┌─ Exercise materials

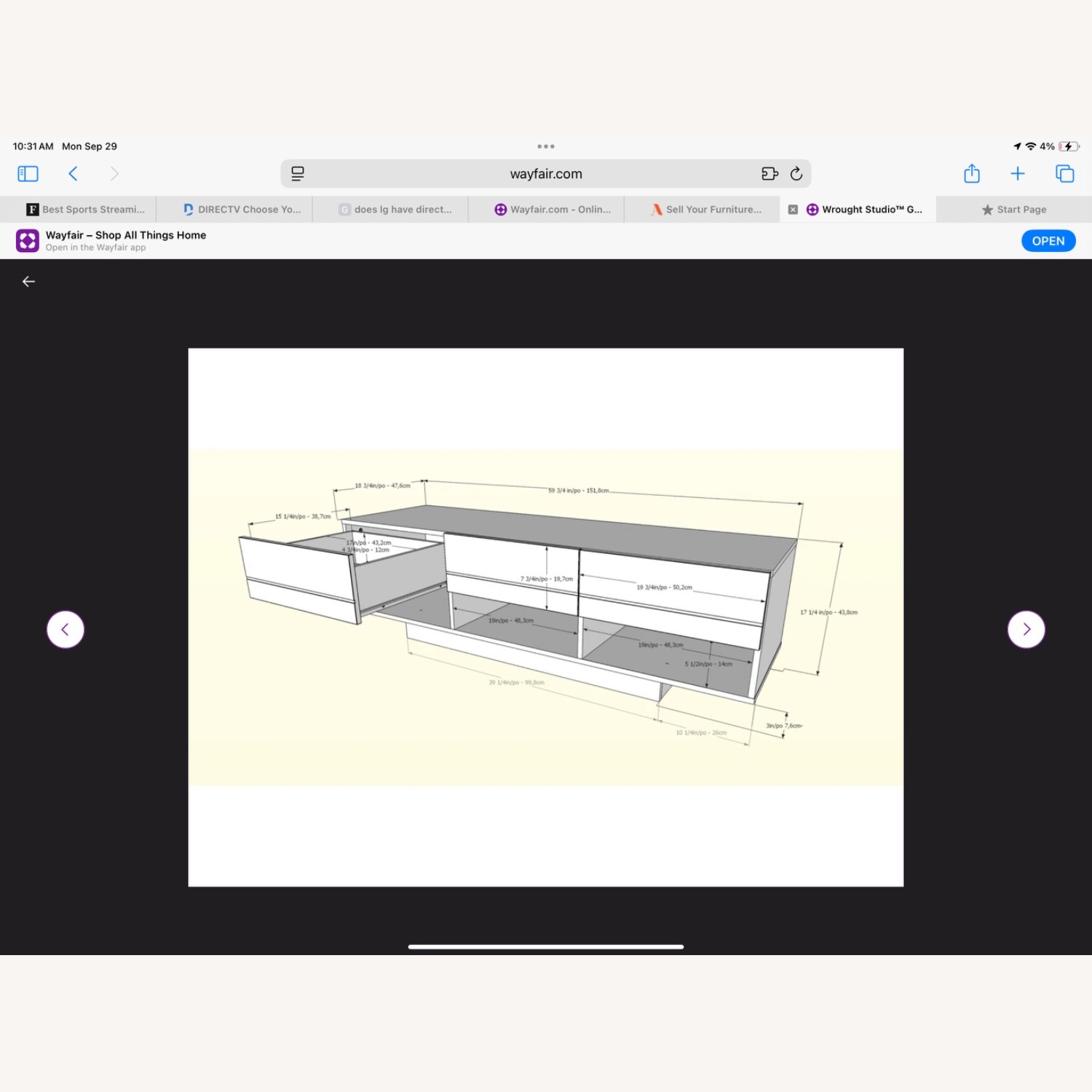Go back to the previous page
The width and height of the screenshot is (1092, 1092).
click(x=73, y=174)
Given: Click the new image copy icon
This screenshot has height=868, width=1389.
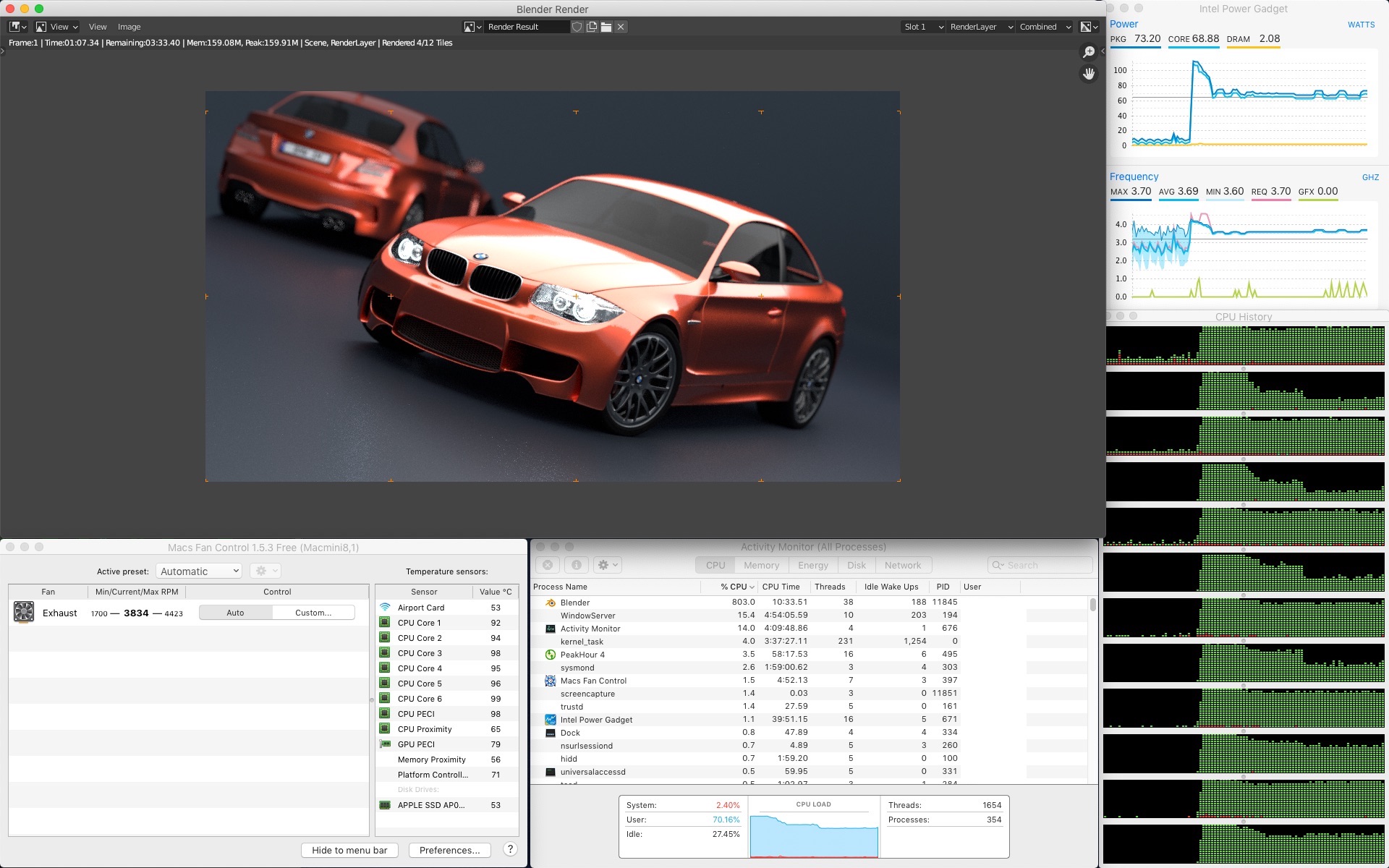Looking at the screenshot, I should point(592,27).
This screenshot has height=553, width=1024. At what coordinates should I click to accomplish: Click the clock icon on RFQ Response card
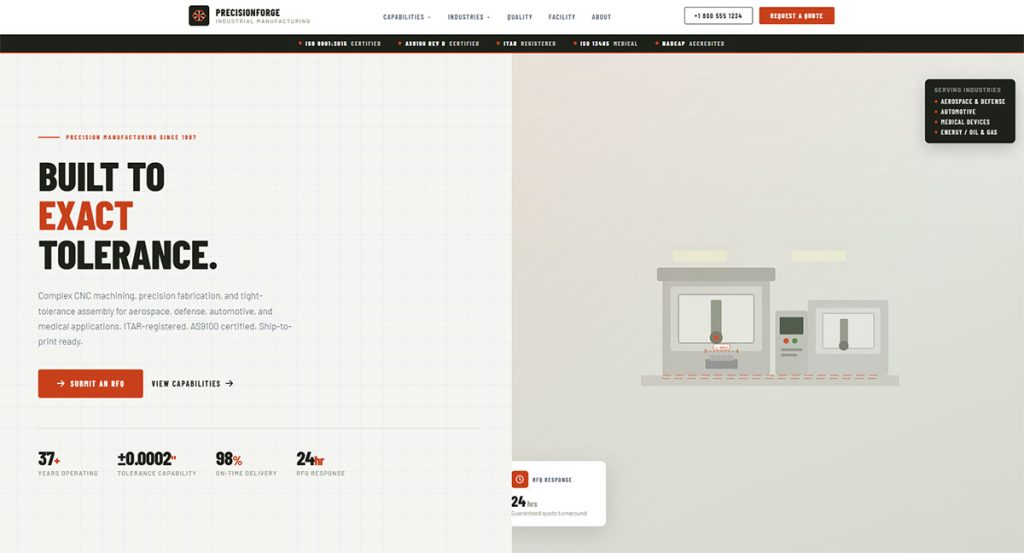(x=520, y=479)
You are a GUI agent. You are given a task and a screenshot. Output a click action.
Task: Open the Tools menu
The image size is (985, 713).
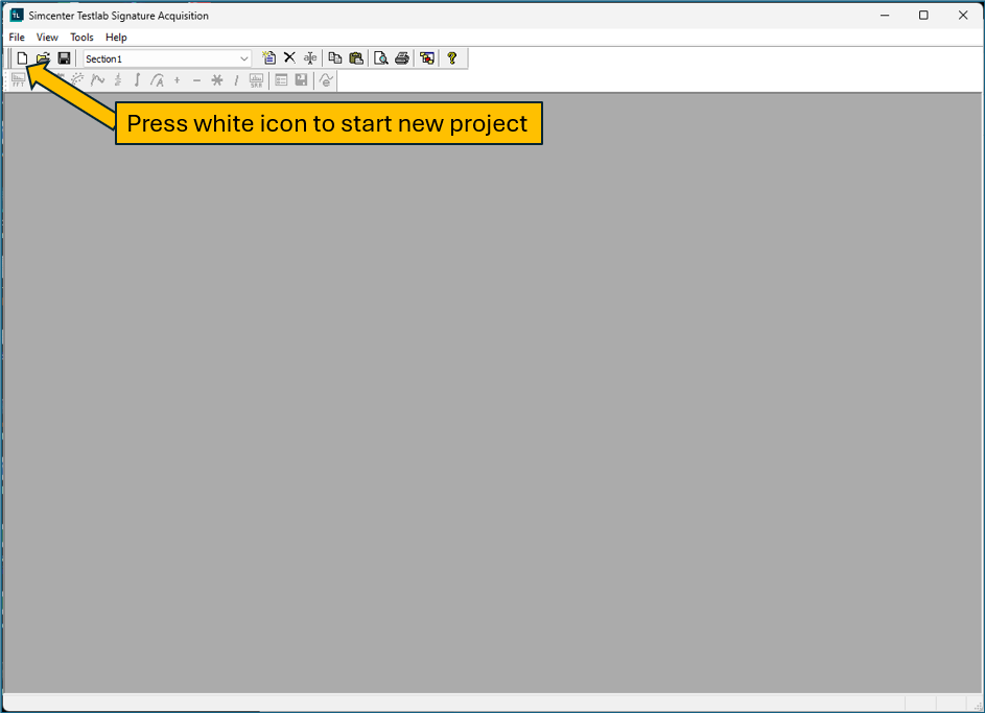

└─

## Task to carry out
Update the data by changing every "icon" to "button" and keeping everything else the same. Leave the pictures out of your answer.

## Full output
Go back to the previous page
The width and height of the screenshot is (1092, 1092).
click(x=73, y=174)
Given: Click the new image copy button
This screenshot has height=868, width=1389.
Looking at the screenshot, I should point(592,27).
This screenshot has height=553, width=1024. At what coordinates should I click to accomplish: Click the clock button on RFQ Response card
(x=520, y=479)
You are a GUI agent. You are given a task and a screenshot. Output a click action.
Task: Open the Tools menu
The image size is (985, 713).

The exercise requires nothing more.